Lorsqu’elle passe le seuil de la pièce, elle sent un corps se coller derrière elle. L’individu lui saisit les mains et lui susurre à l’oreille :

« T’as l’intention de me tuer ? »

Elle sent son souffle chaud sur son cou. Marco l’embrasse dans le cou, lui soulève ses cheveux blonds, lui embrasse la nuque, lui mordille l’oreille. Il lui prend le couteau, le jette par terre, la retourne et l’embrasse à pleine bouche. Elle est trop conne, trop trop conne, d’avoir pu douter de lui. Il faut qu’elle arrête de regarder les infos à la télé. Après, elle se fait des films idiots. Lucie laisse tomber son téléphone portable et s’abandonne dans les bras de son nouvel amant.

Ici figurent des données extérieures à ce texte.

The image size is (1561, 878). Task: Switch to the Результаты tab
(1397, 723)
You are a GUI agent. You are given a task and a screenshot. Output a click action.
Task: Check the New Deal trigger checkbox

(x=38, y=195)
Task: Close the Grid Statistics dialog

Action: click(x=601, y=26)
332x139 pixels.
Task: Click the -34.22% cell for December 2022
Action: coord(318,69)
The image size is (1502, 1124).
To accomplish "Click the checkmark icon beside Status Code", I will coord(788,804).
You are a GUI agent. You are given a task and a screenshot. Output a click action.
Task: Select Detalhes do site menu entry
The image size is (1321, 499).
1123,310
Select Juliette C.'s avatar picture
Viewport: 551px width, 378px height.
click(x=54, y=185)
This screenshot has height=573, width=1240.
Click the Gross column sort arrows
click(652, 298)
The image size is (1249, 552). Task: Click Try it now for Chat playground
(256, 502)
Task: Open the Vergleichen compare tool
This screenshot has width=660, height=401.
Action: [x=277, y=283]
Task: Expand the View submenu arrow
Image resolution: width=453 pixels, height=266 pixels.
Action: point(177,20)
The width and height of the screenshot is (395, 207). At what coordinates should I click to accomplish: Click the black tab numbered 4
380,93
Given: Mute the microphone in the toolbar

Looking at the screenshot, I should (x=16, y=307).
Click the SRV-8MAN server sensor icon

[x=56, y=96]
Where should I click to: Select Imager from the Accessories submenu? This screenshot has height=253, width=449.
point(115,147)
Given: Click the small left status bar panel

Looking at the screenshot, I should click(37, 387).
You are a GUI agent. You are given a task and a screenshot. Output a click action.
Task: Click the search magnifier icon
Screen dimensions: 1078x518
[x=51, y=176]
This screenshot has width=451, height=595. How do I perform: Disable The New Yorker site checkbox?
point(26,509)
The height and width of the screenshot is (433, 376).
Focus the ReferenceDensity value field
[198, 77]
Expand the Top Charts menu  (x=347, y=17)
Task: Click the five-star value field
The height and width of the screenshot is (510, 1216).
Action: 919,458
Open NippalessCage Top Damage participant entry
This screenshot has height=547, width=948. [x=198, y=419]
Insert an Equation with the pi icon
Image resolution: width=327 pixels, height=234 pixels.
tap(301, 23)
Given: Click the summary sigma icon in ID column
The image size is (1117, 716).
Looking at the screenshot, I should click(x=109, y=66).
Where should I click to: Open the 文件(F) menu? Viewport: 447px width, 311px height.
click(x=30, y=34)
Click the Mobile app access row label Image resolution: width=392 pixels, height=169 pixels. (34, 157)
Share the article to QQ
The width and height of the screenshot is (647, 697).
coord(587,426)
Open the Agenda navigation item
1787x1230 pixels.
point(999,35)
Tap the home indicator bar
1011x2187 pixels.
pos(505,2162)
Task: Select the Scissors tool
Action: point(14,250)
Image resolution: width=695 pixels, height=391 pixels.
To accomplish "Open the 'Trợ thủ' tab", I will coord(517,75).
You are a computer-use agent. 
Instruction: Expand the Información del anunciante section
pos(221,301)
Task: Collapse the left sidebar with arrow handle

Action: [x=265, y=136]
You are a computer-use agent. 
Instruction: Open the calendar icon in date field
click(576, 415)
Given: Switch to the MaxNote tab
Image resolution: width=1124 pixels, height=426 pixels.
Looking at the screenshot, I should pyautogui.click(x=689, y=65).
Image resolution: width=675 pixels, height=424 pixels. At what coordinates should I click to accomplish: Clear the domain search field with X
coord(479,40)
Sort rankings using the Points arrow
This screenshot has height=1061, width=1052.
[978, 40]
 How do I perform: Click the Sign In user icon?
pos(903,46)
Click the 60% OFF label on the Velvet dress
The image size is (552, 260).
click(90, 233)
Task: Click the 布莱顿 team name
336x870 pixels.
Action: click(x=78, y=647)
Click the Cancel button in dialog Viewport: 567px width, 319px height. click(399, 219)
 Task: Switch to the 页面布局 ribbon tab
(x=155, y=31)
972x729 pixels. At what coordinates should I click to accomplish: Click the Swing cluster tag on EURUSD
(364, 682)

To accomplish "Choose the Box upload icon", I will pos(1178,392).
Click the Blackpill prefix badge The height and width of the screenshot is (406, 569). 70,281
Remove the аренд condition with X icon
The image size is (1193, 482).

En pleine action, alors qu’elle le chevauche, elle pose ses mains sur le cou de Marco et commence à serrer. Au début, il y prend du plaisir, un plaisir sado nouveau. Mais elle serre de plus en plus fort, en continuant à le chevaucher de plus en plus violemment. Il essaye de dégager son cou, en vain. Les forces de Lucie ont décuplé. Elle sert encore et encore alors qu’elle approche de la jouissance. Marco râle, il bleuit petit à petit, ses yeux sortent de leurs orbites. Elle jouit, bruyamment, alors qu’elle écrase et enfonce la pomme d’Adam de Marco. Sa trachée ne résiste pas, le cartilage craque. Lucie retire le pénis de Marco de son vagin et retire également le préservatif qui le recouvre. Elle passe ses mains sous les aisselles de son amant et le tire vigoureusement vers la salle de bains. Elle le fait glisser tant bien que mal dans la baignoire. Elle récupère les vêtements de Marco dans la chambre et regagne la cuisine. Elle les dépose dans la poubelle. Elle éteint la cafetière restée allumée. Le café est coulé maintenant. Elle s’en sert dans un mug. Elle se sent revigorée. Marco était un excellent amant. Mais toute cette action lui a donné faim. Pourtant, elle a bien mangé pendant le pique-nique. Tout en buvant son café, elle cherche dans les placards sa scie à os et son hachoir à viande et les pose sur le plan de travail. Elle termine son café, pose le mug vide dans l’évier. Elle ouvre la porte du congélateur et vérifie qu’il reste de la place. Il reste encore quelques morceaux de Thomas, qu’elle pourra terminer ce soir au diner. Scie à la main, elle se dirige vers la salle de bains.